Warfighters have used offensive engagements to improve their planning and execution for centuries. Military planners “red team” battle plans with dedicated teams designed to emulate the adversary’s capabilities and behaviors. After World War II, Admiral Chester Nimitz famously stated, “The war with Japan had been enacted in the game rooms at the War College by so many people and in so many different ways that nothing that happened during the war was a surprise—absolutely nothing except the kamikaze tactics toward the end of the war. We had not visualized these.”
In our infosec universe, penetration testing or “pen testing” has been around in various forms for decades. When I was at Microsoft, I started the first internal offensive testing program that targeted Windows NT 5 (which became Windows 2000). Microsoft, like most product companies, then focused on “functional testing”—verifying that features work as specified. It did not formally consider overtly hostile attacks until after the Melissa and Love Bug mass mailers of the early 2000s. I called my program “malicious testing” to differentiate it from benign “functional testing” and to highlight the critical difference in mindset.
What I saw at Microsoft still largely holds true today: defenders don’t understand attackers. The “defenders” I interacted with in 1996 were young developers trying to get their cool new features to work and checked into the nightly builds. They weren’t thinking about security, and they weren’t specifically trained in attacker techniques. Similarly, today, the average enterprise IT department is consumed with daily firefighting and doesn’t understand how attackers abuse its systems.
Today, when a classic “pen test” is performed, it almost always proves that similar, difficult-to-detect attacker techniques continue to work time after time. Without timely detection, attackers have unlimited time to breach defenses, and they will always be successful. Tightly scoped, short-term penetration testing engagements don’t present a realistic test of defensive people, processes, and technologies, and often don’t result in improvement, as evidenced by the fact that the same attacker techniques tend to work over and over.
Today’s classic “pen tests” do not result in an improved defense. They are activities without progress. Admiral Nimitz learned from the valuable red team exercises at the War College that activities made them better and directly contributed to the outcome of the conflict. However, classic “pen tests” aren’t making us better as infosec defenders.
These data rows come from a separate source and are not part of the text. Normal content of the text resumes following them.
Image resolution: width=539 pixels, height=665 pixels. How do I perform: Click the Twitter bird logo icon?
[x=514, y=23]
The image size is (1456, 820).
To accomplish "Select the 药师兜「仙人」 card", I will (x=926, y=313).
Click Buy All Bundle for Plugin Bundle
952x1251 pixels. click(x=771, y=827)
Offensive Exercise Maturity Model
There are several stages enterprises go through with respect to offensive testing; most enterprises are stuck in Type I and Type II engagements that provide limited value. The maximum security value comes from Type III and Type IV engagements.
I want to encourage all defenders to increase the utility of offensive engagements in 2020. Think about how to create progress and improvement from these activities. Don’t settle for classic “pen tests” that generate the same result over and over. Don’t accept a “pen testers always win” defeatist attitude—gain confidence in and tighten your detection timelines. Like Admiral Nimitz, use offensive engagements to understand the playing field before you find yourself in a firefight.